Saturday, June 7, 2014

Fruit cake. A British tea time treat



Mandy’s never fail, boiled fruit cake

Oh and before you think I’ve gone even more ‘Ga Ga’ its the fruit that gets boiled, not the cake!
Earlier this year I had the good fortune to stay at Laskill Country House (www.laskillcountryhouse.co.uk) near Hawnby in North Yorkshire. If ever you’re travelling on the Yorkshire Moors treat yourself to B & B with Mandy, the chef patronne, her hospitality is legendary.  The place is tucked away off the B1257 in Bilsdale (yes there is such a place,) about five miles north of Helmsley, not far from Ampleforth Abbey and school, in God’s own country and truly beautiful.   
Having arrived late after a full and busy day, what a lovely surprise it was to find a little box, beside the tea and coffee kit in my room, that had a generous chunk of this cake inside.  Not exactly the ideal food to go to bed on but I was shattered and it really touched the spot.   If you ask nicely Mandy will even give you 'seconds!'
Since then I’ve left some out for the houseguests coming stay to my apartment at “El Observatorio” and they love it.  I find that it gets things off to a brilliant start.  Well worth trying as a welcome, if you let your place out to summer visitors.

Ingredients

·         750gm Sultanas

·         2 teaspoons mixed spice

·         2 teaspoons ground dried ginger

·         2 teaspoons baking powder

·         1 generous pinch salt

·         1 generous tablespoon glycerine (from good pharmacies)

·         3 eggs beaten

·         250gm butter

·         280gm plain flour

·         250gm granulated sugar (Demerara if you want a brown looking result)
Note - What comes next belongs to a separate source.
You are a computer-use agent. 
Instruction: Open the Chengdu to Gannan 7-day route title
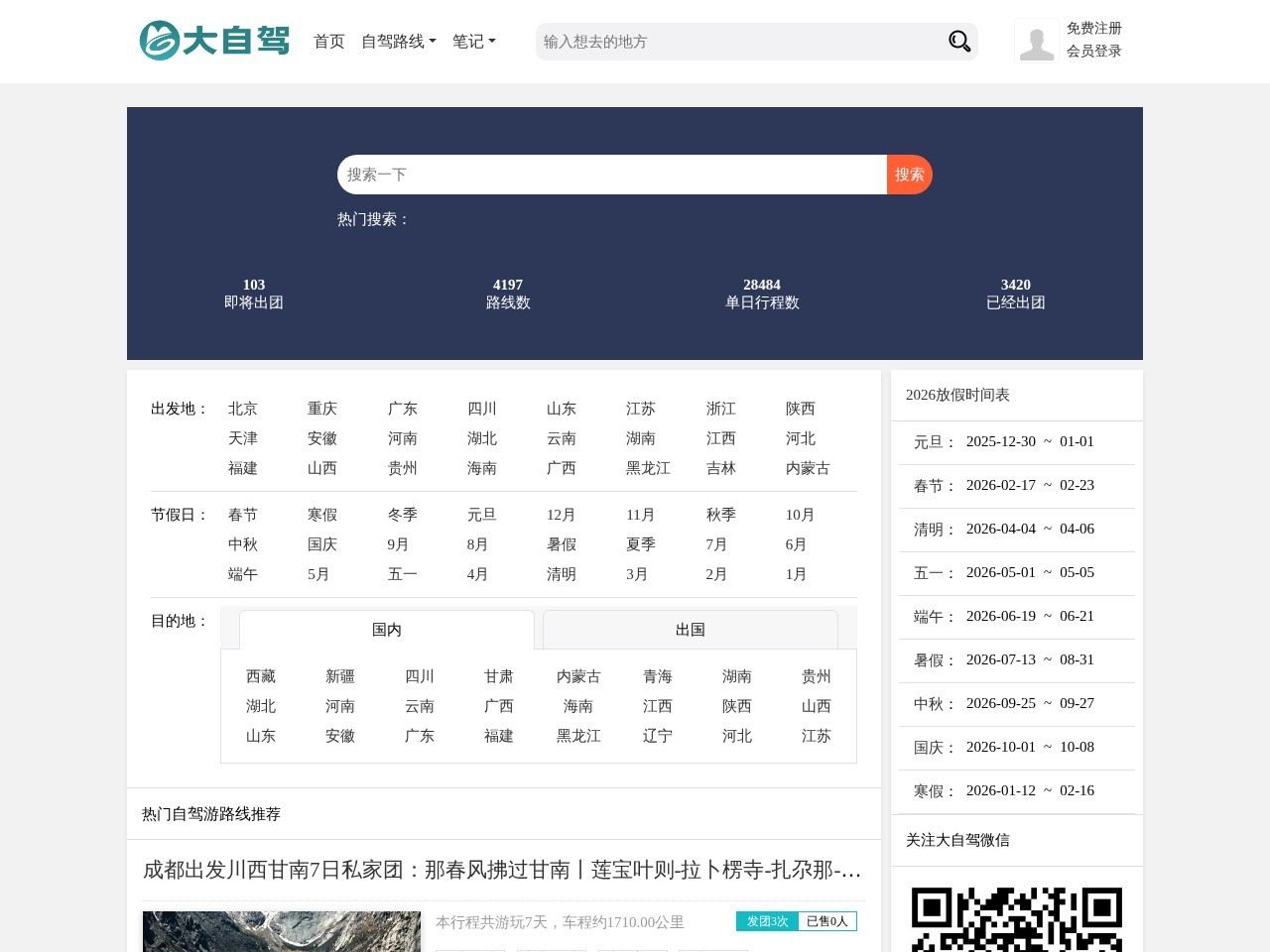pos(501,871)
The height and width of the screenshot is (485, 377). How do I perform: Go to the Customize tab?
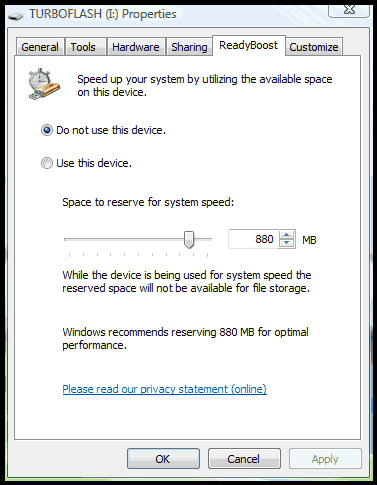314,47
·         1 tablespoon Demerara sugar

·         250ml water*

*I used the settled dregs from some homemade Hierbas, our local Ibicenco liqueur, one time, instead of water.  It added a tiny hint of aniseed to the finished cake. Brilliant!!



Method
  • Set the oven to 160 C

·         Line a well oiled rectangular 21cm cake tin with baking parchment

·         First put the dried fruit, butter, sugar, spices together with the water (or booze – be careful though, if you use full strength liquor it could burst into flames, dilute it 50:50 with water) into a large’ish pan and  bring the mixture to a boil, then simmer for 15/20 minutes to let the fruit absorb the liquid.  Give the mixture a stir from time to time so that nothing sticks to the pan bottom.
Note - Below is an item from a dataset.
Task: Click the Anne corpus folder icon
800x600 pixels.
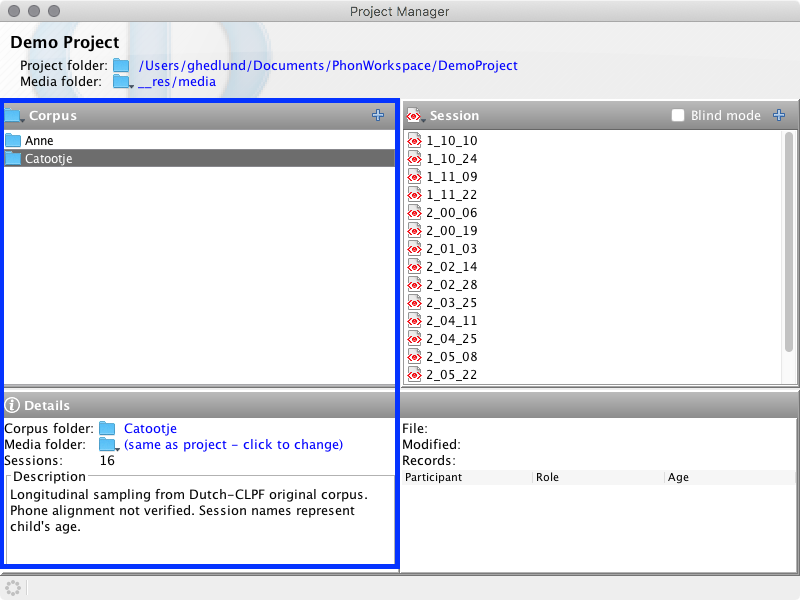Action: (x=13, y=141)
·         Whisk the eggs and glycerine together

·         Sift and stir the flour, baking powder and salt together in a large mixing bowl

·         When the fruit is nicely plumped up, pour the contents of the pan over the flour and stir vigorously until the batter has absorbed all the lovely gooey fruit and liquid.

·         Finally whilst still stirring vigorously, add the egg mixture.  It really is important to stir the eggs and batter together quickly.  If not the egg will cook before it mixes in!

·         Finally pour the batter into the baking tin, sprinkle the top with a generous desert spoon of Demerara sugar and set it to cook on a lower middle shelf in the oven for about 60/70 minutes. 

·         Check in the usual way with a skewer after about an hour and make your own mind up about when to take the cake from the oven.

·         Set the cake aside, in its tin, for about 30 minutes then turn it out onto a rack to cool.  If you can resist, wait at least a day before eating.  The longer you can manage to keep the cake, within reason, the better it gets!  That’s what the glycerine is for.  It helps the baked cake to reabsorb atmospheric moisture and become lovely and sticky.
 
HINT!
Us Yorkshire folk allus eyts a big cob o' Wensli'dale cheyse wi us frewt cake.  Meks it teyst reyt gradeley!
We allus calls it cut n'd cum agin cake, cos its cheyp ter mek and fer ter gi away, yer can cum again and eyt sum more.  Not tew regler tho!